◆ **Work instructions**
Copy verbatim everything from the line containing "Task: Click the shield" down to the end of the rows, with both ends included.

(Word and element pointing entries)
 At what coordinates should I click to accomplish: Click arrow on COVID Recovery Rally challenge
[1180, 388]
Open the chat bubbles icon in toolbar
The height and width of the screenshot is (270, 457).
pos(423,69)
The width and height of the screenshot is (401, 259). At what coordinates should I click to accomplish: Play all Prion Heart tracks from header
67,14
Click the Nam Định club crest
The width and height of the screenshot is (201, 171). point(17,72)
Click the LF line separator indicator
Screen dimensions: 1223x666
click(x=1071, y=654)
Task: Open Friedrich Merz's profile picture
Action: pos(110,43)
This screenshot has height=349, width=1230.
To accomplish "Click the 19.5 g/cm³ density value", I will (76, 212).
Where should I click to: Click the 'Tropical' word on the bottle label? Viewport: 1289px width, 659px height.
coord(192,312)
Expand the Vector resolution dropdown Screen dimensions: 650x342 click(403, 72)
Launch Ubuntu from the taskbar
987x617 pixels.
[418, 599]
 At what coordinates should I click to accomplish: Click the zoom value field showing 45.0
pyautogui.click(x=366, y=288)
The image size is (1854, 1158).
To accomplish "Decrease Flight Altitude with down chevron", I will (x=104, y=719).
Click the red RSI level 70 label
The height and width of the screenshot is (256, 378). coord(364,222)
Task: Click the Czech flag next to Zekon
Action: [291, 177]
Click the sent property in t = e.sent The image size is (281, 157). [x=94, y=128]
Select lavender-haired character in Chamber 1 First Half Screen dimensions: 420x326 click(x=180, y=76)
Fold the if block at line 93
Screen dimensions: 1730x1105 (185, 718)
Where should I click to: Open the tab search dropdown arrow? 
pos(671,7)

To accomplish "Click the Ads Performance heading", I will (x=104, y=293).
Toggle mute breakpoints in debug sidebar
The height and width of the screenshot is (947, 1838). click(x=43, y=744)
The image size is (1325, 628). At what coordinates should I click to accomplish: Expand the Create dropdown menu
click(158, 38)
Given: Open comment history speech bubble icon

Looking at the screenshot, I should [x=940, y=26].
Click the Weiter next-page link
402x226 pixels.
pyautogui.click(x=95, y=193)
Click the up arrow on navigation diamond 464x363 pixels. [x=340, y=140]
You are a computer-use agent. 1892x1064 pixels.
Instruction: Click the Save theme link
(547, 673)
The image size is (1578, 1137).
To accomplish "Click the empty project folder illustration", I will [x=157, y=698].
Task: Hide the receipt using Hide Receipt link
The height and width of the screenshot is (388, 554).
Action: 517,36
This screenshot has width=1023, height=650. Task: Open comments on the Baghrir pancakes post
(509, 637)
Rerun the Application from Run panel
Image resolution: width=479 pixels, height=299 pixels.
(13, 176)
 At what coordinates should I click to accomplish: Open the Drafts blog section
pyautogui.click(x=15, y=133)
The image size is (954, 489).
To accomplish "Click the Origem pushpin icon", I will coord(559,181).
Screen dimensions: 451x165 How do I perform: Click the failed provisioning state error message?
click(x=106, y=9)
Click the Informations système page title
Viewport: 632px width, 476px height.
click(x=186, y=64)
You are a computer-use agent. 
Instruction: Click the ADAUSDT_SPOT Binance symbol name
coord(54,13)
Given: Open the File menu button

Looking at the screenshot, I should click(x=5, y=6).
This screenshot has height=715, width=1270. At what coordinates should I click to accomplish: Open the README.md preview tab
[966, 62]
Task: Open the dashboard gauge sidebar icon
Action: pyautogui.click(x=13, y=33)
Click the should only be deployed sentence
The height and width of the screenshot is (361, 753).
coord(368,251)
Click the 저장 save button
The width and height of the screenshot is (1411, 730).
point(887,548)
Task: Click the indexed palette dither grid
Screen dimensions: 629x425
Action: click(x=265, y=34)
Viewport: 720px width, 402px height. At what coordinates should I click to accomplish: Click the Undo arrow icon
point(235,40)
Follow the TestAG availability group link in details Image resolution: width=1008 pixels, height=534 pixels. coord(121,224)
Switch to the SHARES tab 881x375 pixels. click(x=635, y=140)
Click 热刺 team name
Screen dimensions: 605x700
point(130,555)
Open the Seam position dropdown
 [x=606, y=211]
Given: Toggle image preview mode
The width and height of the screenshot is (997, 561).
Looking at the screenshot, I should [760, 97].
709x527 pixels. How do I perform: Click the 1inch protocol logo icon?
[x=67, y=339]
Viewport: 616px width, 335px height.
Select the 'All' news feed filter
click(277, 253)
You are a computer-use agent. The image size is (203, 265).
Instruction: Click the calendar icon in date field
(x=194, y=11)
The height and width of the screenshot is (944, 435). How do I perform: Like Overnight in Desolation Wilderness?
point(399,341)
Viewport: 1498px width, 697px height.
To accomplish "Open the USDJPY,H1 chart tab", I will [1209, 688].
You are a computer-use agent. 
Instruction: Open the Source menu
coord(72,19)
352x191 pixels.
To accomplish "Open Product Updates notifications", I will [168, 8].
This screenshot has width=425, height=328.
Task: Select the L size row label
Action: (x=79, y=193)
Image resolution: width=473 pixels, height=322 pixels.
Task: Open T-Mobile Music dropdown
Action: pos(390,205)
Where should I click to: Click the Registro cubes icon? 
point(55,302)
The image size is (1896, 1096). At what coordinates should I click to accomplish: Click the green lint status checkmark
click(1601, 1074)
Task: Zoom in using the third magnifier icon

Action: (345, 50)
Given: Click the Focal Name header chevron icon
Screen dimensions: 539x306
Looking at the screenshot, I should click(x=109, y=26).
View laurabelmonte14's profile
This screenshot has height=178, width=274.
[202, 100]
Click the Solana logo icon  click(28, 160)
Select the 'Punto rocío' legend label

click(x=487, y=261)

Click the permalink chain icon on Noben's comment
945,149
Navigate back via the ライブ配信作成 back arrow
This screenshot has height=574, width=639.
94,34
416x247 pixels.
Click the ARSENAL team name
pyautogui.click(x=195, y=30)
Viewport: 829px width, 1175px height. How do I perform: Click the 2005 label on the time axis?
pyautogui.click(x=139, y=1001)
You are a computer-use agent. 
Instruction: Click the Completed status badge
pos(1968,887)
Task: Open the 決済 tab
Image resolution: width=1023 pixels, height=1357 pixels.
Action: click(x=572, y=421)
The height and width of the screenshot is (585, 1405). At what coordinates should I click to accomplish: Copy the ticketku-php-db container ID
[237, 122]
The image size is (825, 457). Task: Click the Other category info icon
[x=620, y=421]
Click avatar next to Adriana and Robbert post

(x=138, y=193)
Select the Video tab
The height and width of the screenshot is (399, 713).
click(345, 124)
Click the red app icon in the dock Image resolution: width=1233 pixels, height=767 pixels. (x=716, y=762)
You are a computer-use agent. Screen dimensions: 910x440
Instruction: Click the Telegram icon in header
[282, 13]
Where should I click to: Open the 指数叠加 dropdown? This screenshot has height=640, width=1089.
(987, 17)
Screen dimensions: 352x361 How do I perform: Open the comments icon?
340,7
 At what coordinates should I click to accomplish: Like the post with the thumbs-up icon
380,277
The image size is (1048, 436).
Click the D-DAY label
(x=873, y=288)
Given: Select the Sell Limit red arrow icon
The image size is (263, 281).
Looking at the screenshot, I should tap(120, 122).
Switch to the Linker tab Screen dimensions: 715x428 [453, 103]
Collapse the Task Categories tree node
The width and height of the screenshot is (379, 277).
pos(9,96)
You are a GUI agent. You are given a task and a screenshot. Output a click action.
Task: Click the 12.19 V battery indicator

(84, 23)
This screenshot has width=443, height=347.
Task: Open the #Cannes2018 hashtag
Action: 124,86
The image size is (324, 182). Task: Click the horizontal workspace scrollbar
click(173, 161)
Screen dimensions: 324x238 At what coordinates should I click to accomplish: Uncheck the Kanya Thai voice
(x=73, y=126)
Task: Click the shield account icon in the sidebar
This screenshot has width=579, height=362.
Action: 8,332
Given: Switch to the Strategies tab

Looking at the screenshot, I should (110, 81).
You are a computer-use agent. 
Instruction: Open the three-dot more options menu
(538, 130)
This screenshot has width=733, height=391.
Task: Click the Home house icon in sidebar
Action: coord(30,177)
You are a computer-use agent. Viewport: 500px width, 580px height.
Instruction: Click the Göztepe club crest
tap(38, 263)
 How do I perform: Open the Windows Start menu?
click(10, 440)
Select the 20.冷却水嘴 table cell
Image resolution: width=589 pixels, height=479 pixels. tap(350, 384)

◆ **Full answer**
Task: Click the shield account icon in the sidebar
This screenshot has width=579, height=362.
Action: 8,332
Given: Switch to the Strategies tab

Looking at the screenshot, I should (110, 81).
You are a computer-use agent. 
Instruction: Open the three-dot more options menu
(538, 130)
This screenshot has width=733, height=391.
Task: Click the Home house icon in sidebar
Action: coord(30,177)
You are a computer-use agent. Viewport: 500px width, 580px height.
Instruction: Click the Göztepe club crest
tap(38, 263)
 How do I perform: Open the Windows Start menu?
click(10, 440)
Select the 20.冷却水嘴 table cell
Image resolution: width=589 pixels, height=479 pixels. tap(350, 384)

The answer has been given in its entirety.